おそらくマンガ業界で最年長記録に近いような年齢での雑誌連載デビューも果たしています。
言うまでもなくマンガを描くのは好きです。
世の中には生活のためにガマンして好きでもない仕事、行きたくもない職場で働いている人の方が多いので、私は幸運な部類なのでしょう。
なので、これから述べることはとてもゼイタクな不満であることは承知しています。
検索からこの記事にたどり着いた人のために、「中途半端に夢を叶えた者の率直な感想」として書いています。

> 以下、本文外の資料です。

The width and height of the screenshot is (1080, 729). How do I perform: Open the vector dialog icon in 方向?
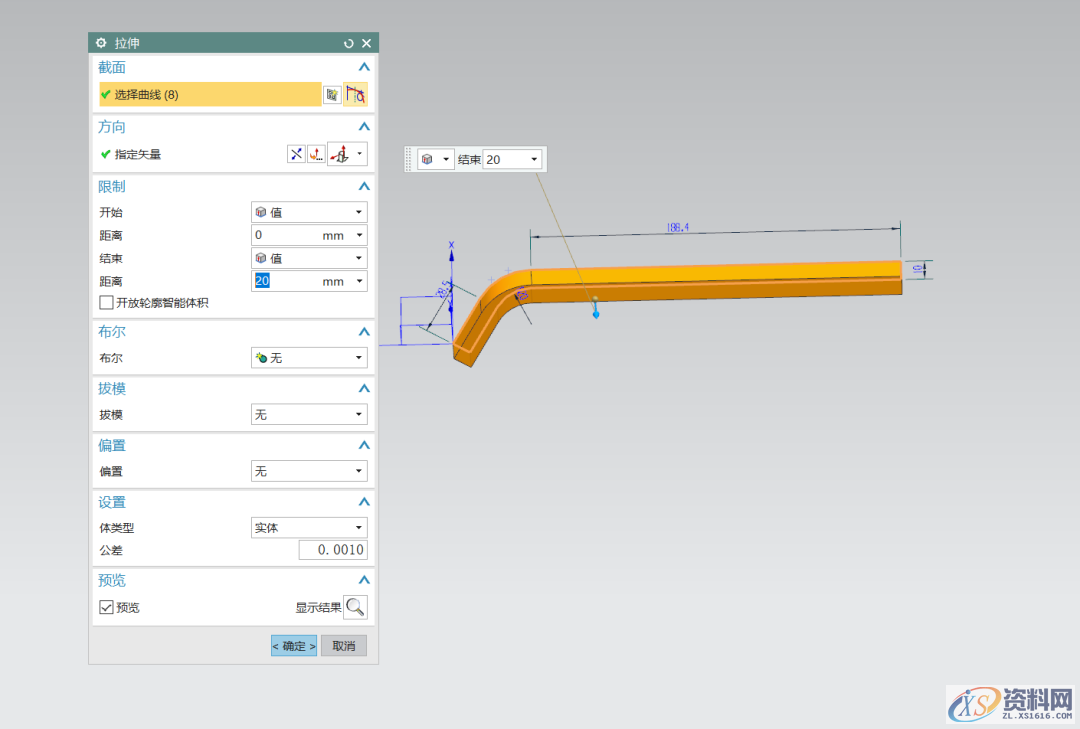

不快に思われる箇所もあるかも知れませんが、ご了承ください。
好きなことを仕事にするメリット
まず、好きなことを仕事にした私なりに感じたメリットをいくつか紹介します。
主にクリエイター系の個人事業主を想定しました。
業種によっては、作業内容や"業界"の常識もまるで異なるのであくまでも参考程度にとどめて置かれることが賢明かと。
好きなことを仕事にしたメリットとして真っ先に思いついたのが以下の感想です。
何といっても自分自身の人間性に忠実になるというか、良くも悪くも"自分らしく"生きられることではないでしょうか。
"好き"の度合いが高ければ高いほど、情熱を傾けられ、こだわりや充実感が得られる点はメリットと言えるでしょう。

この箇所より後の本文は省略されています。